Spatial Topology of Urban Railway Stations
Several limitations have been identified in empirical studies that analyzed the relationship between TOD and public transport use. One of these is that station topology was not considered; existing studies have compared stations on the same basis, ignoring the functional characteristics arising from the area where the subway station is located. Therefore, these studies were not able to make objective judgements on the impact of land-use characteristics on public transport users. Further studies have been conducted to overcome this limitation, which can be divided into three types.
First, there are studies that classified stations into several clusters based on their locations and characteristics and analyze the features associated with TOD for each cluster. Lee et al. (2013) classified subway stations based on the regional functions given in the urban planning using two clusters: one with three options (CBD, sub-central area, and fringe area) and one with four options (CBD, inner suburbs, outer suburbs, and periphery areas). For each cluster, they analyzed the relationship between TOD land use and ridership. The results indicated that subway riders from stations in CBD locations and from fringe or peripheral areas were most influenced by density, whereas riders from stations located in sub-central areas or inner and outer suburbs were most influenced by diversity of land use. Lyu et al. (2016) calculated the 'transit', 'development', and 'oriented' indicators for urban rail stations located in the analysis area. They classified each station into six clusters based on the index. They analyzed the catchment area of each station for each cluster, revealing a difference in the indicators associated with TOD in each cluster. This method partially reflects the differences in the stations' topologies, but the classification criteria for the clusters were ambiguous. Additionally, differences within the same clusters were not examined.
Second, there are studies that measured the topology of stations using the distance from the CBD to each subway station. Nasri and Zhang (2014) analyzed the effects of land-use characteristics of the catchment areas of stations on vehicle miles traveled (VMT) in Washington D.C. and Baltimore. The results of this study indicated that people living in TOD areas tended to drive less, reducing their VMT by around 38% in Washington, D.C. and by 21% in Baltimore compared to the residents of non-TOD areas, including areas with similar land-use patterns. They controlled for the topology of each station by including a variable measuring the distance from the CBD to analyze the effect of land use in the catchment areas on transit patterns. Arrington and Cervero (2008) analyzed seventeen TOD projects of varying sizes in four urban areas and found that people living in TOD areas used transit two to five times more often for commuting trips compared to those living in non-TOD areas. This study also measured the topology of each catchment area using the CBD distance along with the land-use density of each area. These studies (Nasri and Zhang, 2014; Arrington and Cervero, 2008) assumed that the distance between the CBD and each station affected the traffic patterns of passengers who used a station. In addition, the results showed that the longer the distance from the CBD, the greater the amount of traffic and the distance of the average ride. However, taking one point (the CBD) as reference point for the topology does not capture the variety of land uses that are prevalent throughout the city.

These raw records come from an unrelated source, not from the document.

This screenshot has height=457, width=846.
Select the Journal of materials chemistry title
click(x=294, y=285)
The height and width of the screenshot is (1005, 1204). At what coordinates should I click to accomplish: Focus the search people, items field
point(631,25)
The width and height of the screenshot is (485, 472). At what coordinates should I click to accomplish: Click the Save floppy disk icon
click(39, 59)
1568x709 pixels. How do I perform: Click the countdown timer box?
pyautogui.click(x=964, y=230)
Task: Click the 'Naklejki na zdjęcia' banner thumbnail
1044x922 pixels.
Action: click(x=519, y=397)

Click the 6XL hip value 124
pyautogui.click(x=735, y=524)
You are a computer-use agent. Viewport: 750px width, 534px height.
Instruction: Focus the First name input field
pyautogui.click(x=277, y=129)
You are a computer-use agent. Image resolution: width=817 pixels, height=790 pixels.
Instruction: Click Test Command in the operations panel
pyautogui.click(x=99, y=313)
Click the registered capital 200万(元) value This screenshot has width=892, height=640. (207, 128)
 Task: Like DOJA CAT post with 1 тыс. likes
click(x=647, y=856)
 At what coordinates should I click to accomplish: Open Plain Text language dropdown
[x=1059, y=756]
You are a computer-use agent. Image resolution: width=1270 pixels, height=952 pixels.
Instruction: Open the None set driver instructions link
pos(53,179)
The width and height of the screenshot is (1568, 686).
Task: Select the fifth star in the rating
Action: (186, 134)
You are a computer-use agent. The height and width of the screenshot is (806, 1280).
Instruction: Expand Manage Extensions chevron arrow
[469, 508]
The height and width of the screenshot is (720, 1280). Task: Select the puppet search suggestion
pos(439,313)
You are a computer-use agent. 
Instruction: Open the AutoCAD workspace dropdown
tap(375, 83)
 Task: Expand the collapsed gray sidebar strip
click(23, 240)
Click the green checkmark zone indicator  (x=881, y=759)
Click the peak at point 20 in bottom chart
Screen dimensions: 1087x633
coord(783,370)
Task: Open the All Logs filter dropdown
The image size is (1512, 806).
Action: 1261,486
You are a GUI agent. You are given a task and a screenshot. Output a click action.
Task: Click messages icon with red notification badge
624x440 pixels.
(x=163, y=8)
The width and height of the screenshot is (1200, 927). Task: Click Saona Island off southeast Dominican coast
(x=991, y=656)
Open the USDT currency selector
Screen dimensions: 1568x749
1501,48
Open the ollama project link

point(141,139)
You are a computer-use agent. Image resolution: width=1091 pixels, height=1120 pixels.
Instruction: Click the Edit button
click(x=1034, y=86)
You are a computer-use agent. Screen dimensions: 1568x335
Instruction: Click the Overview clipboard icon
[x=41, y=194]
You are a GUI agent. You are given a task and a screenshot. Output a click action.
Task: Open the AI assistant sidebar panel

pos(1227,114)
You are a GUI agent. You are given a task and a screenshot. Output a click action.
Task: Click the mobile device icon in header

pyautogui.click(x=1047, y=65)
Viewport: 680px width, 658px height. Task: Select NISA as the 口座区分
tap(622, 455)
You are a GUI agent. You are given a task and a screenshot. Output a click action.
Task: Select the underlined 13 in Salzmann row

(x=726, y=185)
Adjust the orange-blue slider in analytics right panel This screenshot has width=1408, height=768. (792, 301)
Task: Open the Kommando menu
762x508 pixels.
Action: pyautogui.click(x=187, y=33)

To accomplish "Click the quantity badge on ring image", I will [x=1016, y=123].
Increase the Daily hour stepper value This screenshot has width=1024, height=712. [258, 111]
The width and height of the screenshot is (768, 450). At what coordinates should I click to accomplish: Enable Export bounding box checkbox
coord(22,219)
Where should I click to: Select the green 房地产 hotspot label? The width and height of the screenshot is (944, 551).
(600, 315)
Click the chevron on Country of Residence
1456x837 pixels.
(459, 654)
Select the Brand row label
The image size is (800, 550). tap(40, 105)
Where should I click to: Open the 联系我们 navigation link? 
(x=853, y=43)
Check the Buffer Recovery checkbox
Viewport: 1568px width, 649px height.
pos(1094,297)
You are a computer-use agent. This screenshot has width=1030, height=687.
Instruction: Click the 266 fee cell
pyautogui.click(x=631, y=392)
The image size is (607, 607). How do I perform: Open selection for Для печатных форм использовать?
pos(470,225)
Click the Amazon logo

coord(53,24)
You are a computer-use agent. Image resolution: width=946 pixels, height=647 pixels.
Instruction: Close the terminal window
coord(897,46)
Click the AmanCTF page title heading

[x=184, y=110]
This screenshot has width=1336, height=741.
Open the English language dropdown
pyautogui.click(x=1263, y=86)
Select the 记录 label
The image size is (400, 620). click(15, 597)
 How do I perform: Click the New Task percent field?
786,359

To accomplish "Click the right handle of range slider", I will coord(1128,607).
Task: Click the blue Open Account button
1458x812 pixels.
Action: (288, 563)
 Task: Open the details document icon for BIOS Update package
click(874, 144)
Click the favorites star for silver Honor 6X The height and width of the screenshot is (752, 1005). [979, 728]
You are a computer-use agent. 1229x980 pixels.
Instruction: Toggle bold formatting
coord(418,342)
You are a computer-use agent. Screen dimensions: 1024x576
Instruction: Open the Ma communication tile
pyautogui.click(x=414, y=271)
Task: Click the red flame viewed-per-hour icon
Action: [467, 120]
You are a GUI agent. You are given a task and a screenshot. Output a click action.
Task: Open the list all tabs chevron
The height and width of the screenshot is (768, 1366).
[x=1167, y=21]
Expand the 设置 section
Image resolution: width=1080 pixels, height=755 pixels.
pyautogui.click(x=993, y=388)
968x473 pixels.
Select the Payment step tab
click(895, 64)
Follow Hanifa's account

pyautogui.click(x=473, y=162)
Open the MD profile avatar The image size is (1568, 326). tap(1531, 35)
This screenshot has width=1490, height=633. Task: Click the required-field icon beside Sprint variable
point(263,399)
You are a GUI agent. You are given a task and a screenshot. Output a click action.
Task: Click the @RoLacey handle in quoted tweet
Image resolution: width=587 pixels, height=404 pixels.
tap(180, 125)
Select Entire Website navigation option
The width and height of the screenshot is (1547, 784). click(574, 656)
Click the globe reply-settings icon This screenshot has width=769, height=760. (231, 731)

Third, a number of scholars have used the possibility of transfer or the number of subway lines passing through to measure the topology of a station. Kuby et al. (2004), Zhao et al. (2013) and Sung et al. (2014) estimated regression models of rail use in the United States, China, and Korea, respectively. These studies used dummy variables indicating whether transfer was possible to capture the topology of each station. In contrast, Sohn and Shim (2010) and Jun et al. (2015) used the number of lines passing through each station, a continuous variable, to capture station topology. Despite differences in how the variables were measured, the above studies have shown that the number of passengers increases if transfer is possible at a station or if many lines traverse the station. However, this approach does not account for the geographical location of a station in the city, and it cannot consider a station's relationship with other stations connected through the urban railway network.
As discussed above, many studies have analyzed how the topology of stations affects ridership. Nevertheless, there are limitations in the way that topology has been operationalized. SNA is a new method that overcomes these limitations and quantifies the relationship among objects in a network. SNA concepts are theoretically grounded in the insights provided by Simmel (1950) and Durkheim (1984) and are methodologically grounded in classical graph theory (Moody and White, 2003). SNA treats social relationships as networks consisting of nodes and links (also called edges, ties, or connections). The nodes represent the individual actors within the network, and the links indicate the relationships between the actors. Research in a number of academic fields has shown that social networks are identifiable in many types of organizations—from families to nations—and they play a critical role in determining the way in which problems are solved, organizations are run, and the degree to which individuals succeed in achieving their goals (Passmore, 2011). SNA has been used in the social sciences and, increasingly, in the physical sciences.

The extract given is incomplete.